Exportações e importações mostram recuperação do setor externo da RMC

Movimento é marcado por alta na transação de produtos de maior valor agregado para a economia regional

O setor externo da RMC (Região Metropolitana de Campinas), que inclui empresas participantes do comércio internacional, apresentou sinais de recuperação ao exibir, em março, aumento dos volumes exportados e importados. As exportações somaram US$ 367 milhões, e as importações US$ 1,2 bilhão, altas de 18,1% e 25,8%, respectivamente, em relação ao mesmo período do ano passado.

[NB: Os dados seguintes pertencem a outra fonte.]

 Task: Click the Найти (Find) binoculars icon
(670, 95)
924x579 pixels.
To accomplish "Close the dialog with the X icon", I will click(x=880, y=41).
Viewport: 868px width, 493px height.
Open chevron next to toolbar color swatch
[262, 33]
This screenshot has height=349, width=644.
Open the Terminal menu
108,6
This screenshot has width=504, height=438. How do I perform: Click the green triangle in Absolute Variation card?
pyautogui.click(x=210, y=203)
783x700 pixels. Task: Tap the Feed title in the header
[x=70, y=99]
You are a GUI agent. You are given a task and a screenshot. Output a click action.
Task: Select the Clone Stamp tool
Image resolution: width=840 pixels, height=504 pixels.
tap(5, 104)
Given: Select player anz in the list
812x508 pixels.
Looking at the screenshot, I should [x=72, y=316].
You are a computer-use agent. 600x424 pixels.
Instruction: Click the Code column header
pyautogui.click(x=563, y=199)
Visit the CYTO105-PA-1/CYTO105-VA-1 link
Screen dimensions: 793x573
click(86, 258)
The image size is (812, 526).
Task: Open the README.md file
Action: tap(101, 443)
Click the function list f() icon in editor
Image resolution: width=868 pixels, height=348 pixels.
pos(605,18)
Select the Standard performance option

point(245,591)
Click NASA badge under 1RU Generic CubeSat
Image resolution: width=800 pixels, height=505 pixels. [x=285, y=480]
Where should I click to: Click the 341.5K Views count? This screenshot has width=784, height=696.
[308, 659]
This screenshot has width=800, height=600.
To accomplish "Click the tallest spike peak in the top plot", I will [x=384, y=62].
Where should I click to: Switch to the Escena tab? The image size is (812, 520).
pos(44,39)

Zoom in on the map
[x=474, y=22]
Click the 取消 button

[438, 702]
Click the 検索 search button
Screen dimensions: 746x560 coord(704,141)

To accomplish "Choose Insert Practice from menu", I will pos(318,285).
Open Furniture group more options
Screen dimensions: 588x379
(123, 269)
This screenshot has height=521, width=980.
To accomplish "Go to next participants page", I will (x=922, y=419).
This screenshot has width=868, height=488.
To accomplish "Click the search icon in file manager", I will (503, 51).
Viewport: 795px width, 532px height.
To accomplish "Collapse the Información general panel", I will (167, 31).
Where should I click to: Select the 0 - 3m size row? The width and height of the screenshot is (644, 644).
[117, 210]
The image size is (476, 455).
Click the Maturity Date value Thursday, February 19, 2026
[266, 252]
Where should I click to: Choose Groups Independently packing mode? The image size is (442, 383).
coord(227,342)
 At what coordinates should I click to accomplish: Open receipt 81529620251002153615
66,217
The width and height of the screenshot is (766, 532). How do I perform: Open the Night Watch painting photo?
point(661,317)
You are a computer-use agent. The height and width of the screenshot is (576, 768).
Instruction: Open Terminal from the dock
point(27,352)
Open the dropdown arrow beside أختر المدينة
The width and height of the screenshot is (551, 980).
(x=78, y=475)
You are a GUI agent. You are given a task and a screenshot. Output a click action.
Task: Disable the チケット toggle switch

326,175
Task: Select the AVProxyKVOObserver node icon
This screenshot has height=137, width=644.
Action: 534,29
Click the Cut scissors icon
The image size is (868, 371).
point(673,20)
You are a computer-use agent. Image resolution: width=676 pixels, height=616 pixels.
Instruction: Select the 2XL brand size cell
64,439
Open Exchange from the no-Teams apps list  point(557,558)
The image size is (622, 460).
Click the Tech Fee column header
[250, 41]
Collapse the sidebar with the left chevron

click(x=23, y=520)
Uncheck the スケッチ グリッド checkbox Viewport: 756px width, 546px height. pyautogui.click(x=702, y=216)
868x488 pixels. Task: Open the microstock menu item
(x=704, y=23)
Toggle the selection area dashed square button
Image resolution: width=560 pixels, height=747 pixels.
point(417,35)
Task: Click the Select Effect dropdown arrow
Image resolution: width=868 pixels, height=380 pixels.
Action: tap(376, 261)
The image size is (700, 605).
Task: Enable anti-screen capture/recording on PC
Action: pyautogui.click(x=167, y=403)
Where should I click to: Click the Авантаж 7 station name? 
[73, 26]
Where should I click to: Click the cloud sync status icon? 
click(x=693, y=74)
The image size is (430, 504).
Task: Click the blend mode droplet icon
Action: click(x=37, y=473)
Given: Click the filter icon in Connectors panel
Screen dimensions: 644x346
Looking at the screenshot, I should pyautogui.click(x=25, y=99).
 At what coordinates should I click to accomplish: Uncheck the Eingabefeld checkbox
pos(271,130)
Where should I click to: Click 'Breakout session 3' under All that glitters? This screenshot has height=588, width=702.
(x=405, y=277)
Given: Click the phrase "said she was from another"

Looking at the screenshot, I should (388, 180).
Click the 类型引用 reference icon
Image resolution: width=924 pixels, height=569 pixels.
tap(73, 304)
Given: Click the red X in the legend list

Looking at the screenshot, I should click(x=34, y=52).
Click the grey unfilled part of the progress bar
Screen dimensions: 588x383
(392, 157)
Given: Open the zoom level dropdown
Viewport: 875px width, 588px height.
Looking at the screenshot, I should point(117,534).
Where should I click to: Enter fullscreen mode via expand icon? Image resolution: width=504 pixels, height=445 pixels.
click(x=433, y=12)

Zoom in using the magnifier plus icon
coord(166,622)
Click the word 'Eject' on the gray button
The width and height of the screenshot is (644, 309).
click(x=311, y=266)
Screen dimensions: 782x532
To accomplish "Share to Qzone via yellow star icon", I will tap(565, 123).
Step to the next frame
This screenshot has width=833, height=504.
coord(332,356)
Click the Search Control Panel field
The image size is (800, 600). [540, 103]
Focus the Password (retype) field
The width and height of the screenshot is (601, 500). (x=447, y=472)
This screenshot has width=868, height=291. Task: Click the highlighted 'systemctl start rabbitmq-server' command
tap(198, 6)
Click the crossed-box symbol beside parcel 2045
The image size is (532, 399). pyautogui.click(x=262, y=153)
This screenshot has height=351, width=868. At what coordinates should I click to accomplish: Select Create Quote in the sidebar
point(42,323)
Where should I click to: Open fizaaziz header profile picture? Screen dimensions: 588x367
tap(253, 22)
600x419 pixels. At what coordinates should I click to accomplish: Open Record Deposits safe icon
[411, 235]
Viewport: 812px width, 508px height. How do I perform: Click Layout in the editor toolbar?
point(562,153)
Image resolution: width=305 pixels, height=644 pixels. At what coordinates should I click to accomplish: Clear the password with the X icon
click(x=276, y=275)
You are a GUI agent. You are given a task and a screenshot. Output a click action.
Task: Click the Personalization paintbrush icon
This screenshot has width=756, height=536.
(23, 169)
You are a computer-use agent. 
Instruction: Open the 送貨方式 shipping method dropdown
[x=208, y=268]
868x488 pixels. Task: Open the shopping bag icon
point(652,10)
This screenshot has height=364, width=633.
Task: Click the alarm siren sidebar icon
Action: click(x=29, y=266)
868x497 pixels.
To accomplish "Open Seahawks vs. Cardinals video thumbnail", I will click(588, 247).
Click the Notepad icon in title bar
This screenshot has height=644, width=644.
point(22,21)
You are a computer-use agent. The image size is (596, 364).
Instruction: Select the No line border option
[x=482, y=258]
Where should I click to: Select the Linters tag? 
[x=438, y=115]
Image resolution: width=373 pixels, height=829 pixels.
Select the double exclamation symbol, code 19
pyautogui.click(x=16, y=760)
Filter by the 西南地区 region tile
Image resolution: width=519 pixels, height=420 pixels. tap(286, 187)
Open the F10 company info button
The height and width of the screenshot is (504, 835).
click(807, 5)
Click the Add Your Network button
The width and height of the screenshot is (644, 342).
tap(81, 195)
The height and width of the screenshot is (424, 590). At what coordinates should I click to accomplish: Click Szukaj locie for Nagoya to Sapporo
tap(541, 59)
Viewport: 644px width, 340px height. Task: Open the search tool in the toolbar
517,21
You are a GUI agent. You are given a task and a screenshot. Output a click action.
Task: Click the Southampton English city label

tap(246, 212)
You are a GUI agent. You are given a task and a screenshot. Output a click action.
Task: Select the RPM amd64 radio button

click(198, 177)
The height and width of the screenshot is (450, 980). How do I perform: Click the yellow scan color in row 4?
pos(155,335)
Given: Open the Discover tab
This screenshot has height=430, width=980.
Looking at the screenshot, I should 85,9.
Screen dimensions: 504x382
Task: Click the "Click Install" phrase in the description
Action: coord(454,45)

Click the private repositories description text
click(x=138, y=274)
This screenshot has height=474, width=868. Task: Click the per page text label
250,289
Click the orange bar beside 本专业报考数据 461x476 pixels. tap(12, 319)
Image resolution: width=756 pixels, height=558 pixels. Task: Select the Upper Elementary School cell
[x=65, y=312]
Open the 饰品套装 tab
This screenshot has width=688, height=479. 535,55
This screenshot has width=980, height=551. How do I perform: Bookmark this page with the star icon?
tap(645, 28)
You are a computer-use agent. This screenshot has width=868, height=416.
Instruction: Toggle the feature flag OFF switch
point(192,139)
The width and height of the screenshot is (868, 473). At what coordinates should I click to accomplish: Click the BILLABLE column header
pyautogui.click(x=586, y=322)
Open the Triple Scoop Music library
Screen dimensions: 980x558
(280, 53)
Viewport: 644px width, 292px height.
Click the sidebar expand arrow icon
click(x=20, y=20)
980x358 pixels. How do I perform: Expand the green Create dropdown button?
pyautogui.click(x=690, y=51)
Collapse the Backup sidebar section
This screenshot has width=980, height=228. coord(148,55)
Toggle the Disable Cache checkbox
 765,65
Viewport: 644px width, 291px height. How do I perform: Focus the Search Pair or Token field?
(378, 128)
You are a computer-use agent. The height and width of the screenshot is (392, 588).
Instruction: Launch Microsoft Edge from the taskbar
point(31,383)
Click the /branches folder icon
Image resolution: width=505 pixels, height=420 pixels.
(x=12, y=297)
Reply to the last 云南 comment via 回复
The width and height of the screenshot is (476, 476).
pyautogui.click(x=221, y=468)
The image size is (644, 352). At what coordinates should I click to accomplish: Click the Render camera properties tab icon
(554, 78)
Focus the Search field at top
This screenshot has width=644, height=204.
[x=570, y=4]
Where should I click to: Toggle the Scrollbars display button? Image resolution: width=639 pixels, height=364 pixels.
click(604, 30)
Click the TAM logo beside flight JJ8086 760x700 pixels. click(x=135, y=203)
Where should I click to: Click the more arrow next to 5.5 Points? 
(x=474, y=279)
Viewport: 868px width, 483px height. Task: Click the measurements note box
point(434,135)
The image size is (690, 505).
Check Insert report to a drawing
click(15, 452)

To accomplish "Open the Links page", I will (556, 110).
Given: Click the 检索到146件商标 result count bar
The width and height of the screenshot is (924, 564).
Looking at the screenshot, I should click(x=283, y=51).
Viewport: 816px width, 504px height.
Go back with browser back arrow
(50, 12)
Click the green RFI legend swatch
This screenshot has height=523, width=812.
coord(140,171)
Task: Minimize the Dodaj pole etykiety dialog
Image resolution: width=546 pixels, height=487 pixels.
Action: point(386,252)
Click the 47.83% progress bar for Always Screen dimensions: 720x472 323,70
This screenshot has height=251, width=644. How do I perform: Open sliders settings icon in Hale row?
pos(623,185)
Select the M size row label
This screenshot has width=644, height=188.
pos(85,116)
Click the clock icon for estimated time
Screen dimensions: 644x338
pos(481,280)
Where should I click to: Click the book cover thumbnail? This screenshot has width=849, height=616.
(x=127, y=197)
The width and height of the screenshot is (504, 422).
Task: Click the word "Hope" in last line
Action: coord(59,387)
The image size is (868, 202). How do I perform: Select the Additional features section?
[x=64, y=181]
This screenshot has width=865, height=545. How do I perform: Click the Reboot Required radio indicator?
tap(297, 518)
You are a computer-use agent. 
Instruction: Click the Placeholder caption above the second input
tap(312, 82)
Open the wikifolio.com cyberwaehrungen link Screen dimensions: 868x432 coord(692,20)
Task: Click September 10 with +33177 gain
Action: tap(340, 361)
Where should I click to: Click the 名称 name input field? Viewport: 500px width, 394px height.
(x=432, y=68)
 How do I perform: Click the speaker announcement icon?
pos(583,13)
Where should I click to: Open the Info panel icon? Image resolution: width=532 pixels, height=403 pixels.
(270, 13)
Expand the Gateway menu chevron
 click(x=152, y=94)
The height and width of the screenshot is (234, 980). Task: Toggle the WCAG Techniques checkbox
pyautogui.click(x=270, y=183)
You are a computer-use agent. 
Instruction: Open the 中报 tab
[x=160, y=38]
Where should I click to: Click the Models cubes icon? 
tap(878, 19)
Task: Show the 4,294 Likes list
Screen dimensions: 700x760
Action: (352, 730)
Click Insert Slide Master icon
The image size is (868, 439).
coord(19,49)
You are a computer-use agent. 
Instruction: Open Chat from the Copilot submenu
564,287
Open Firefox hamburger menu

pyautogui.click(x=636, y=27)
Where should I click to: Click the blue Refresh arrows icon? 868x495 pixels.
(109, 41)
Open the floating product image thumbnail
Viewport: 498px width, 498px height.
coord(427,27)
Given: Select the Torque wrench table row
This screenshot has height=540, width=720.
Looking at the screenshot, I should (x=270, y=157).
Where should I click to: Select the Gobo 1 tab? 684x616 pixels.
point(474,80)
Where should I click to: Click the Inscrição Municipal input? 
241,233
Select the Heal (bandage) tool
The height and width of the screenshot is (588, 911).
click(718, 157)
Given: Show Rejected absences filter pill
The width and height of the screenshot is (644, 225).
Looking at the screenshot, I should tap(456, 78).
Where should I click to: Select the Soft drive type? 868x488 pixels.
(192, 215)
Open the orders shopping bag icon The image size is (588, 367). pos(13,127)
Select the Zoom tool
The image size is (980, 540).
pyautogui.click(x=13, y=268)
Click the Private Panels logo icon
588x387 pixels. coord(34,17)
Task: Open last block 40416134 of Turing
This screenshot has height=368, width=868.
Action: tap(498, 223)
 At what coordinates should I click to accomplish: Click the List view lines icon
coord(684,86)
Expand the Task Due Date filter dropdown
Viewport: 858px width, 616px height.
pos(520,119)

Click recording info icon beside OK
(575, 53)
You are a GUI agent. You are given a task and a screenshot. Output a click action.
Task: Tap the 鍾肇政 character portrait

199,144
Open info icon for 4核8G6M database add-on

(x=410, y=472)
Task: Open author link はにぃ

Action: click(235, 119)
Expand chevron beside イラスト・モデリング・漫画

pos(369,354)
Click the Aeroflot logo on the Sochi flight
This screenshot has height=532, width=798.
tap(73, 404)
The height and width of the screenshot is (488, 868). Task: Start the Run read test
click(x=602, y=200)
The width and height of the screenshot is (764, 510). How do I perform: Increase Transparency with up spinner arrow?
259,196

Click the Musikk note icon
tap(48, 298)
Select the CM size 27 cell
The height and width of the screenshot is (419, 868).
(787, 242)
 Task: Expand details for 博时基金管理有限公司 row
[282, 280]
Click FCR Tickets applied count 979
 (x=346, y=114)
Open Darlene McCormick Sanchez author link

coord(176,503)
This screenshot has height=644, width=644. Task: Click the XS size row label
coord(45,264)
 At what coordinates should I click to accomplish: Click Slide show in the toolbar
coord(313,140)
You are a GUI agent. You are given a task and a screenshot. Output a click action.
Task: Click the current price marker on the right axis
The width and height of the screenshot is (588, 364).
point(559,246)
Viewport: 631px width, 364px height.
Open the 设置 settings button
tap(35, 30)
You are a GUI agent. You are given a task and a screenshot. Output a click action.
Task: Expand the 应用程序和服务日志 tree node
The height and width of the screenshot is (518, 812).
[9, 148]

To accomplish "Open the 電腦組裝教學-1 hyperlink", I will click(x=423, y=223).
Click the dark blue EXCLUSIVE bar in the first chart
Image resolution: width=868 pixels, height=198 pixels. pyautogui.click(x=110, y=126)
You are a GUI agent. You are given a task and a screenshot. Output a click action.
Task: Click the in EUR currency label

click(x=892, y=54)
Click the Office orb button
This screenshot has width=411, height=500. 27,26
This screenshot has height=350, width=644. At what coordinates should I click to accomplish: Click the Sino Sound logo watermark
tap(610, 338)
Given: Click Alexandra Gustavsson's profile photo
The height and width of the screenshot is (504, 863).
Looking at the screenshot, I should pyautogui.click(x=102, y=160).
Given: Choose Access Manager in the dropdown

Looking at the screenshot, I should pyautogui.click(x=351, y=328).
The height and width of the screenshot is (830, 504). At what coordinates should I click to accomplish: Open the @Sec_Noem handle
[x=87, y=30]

A nota do Observatório PUC-Campinas, realizada com base nos dados divulgados pelo Ministério da Economia, mostra que, entre os produtos exportados, houve destaque àqueles relacionados à indústria automobilística, como automóveis, peças para motores e acessórios para veículos. O volume, no entanto, não foi suficiente para sustentar a participação nas exportações do Estado, que atingiu o segundo pior patamar (6,9%) em 10 anos para o mês de março.
Por outro lado, a boa notícia se refere à característica dos produtos exportados no período, que se enquadram nas categorias de média-alta e alta complexidades. São mercadorias que impõem maior grau de sofisticação tecnológica das estruturas produtivas. Em outras palavras, o emprego e a renda gerados para a fabricação desses produtos oferecem maior valor à economia regional.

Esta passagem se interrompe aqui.